Il giudice di merito, infatti, nel ritenere insussistente la dedotta esimente riconducibile allo stato di necessità prospettato dalla ricorrente (motivato dall'urgenza di dovere rispondere al cellulare perché si trattava del suo superiore, dott. Payan, che chiedeva informazioni circa lo stato di una paziente in pericolo di vita) ha adottato una motivazione assolutamente logica, asserendo che la opponente non poteva conoscere il contenuto delle richieste che le sarebbero pervenute dal suo superiore e che ove fosse stata a conoscenza della possibilità di ricevere telefonate relative a pazienti gravi, avrebbe dovuto predisporre le condizioni per rispondere con auricolare ovvero viva voce, così facendo buon governo dei principi di cui all'indirizzo giurisprudenziale costante di questa Corte (v., ad es., Cass. n. 17479 del 2005 e Cass. n. 15195 del 2008), alla stregua del quale l'esclusione della responsabilità per violazioni amministrative derivante da "stato di necessità" ovvero da "adempimento del dovere" secondo la previsione della L. n. 689 del 1981, art. 4 postula, in applicazione degli artt. 54, 51 e 59 c.p., che fissano i principi generali della materia, una effettiva situazione di pericolo imminente di danno grave alla persona, non altrimenti evitabile, ovvero l'avere agito in esecuzione di un ordine non macroscopicamente illegittimo, nonché l'erronea persuasione di trovarsi in tali situazioni, persuasione provocata da circostanze oggettive.

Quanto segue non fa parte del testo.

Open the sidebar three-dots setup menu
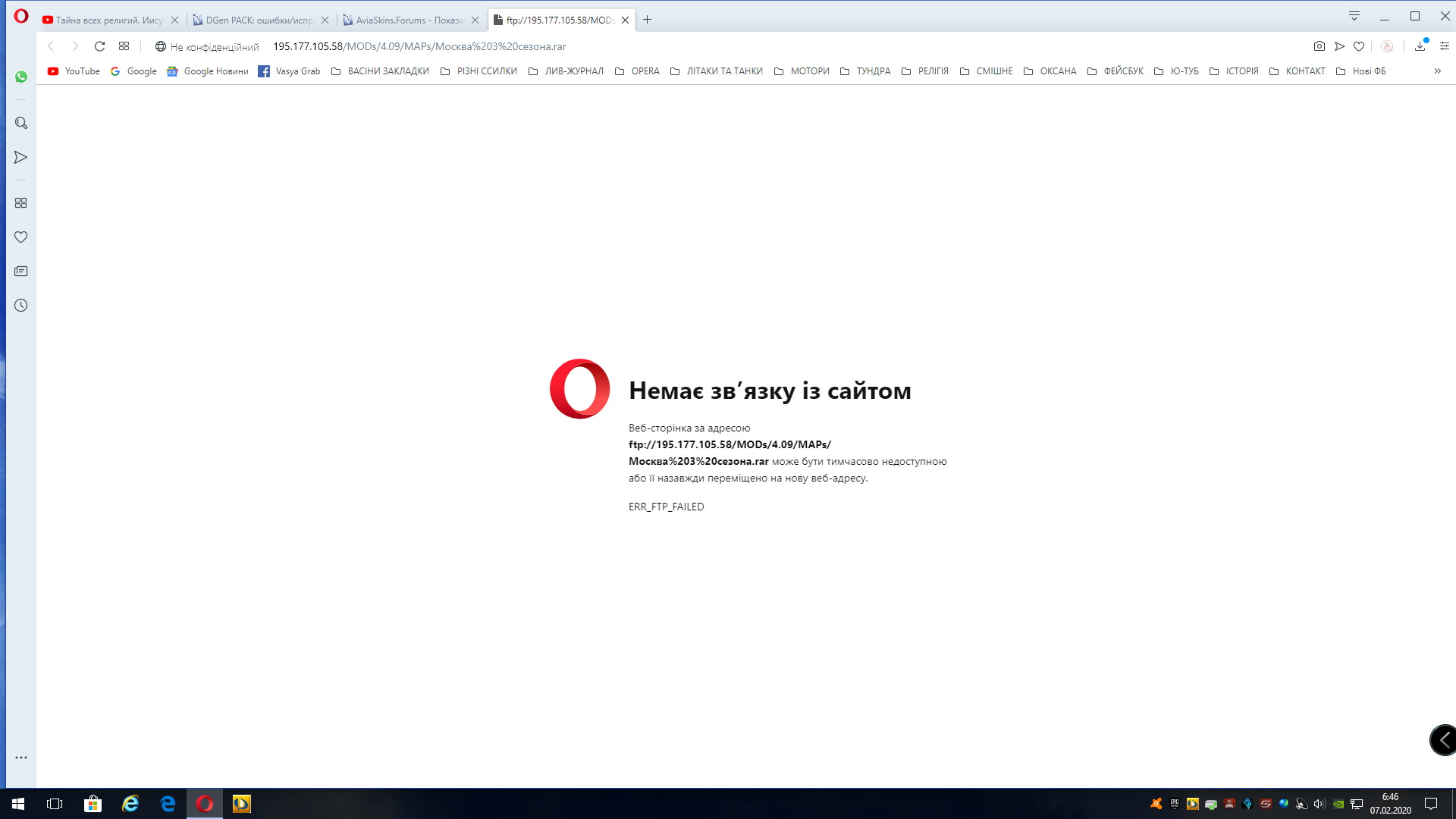The image size is (1456, 819). click(x=21, y=758)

Per tale ragione, poiché i fatti dedotti non integravano una situazione di fatto a sostegno dell'operatività di un'esimente reale o putativa, il giudice di secondo grado correttamente ha ritenuto non necessaria l'assunzione del teste Payan; inoltre, l'affermazione circa la possibilità di predisporre fin dal momento di mettersi alla guida di strumenti tali da consentire l'utilizzo del telefono mobile in sicurezza, deve ritenersi una mera argomentazione svolta ad abundantiam. Conclusivamente il proposto ricorso deve rigettarsi per le considerazioni sopra espote, con condanna della parte ricorrente al pagamento delle spese del giudizio, liquidate come in dispositivo.

P.Q.M.

La Corte, rigetta il ricorso e condanna la ricorrente alla rifusione delle spese del giudizio di Cassazione, che liquida in complessivi €. 1.000,00, oltre ad €. 100,00 per esborsi, oltre spese forfettarie ed accessori, come per legge. Così deciso in Roma, nella camera di consiglio della VI-2^ Sezione Civile.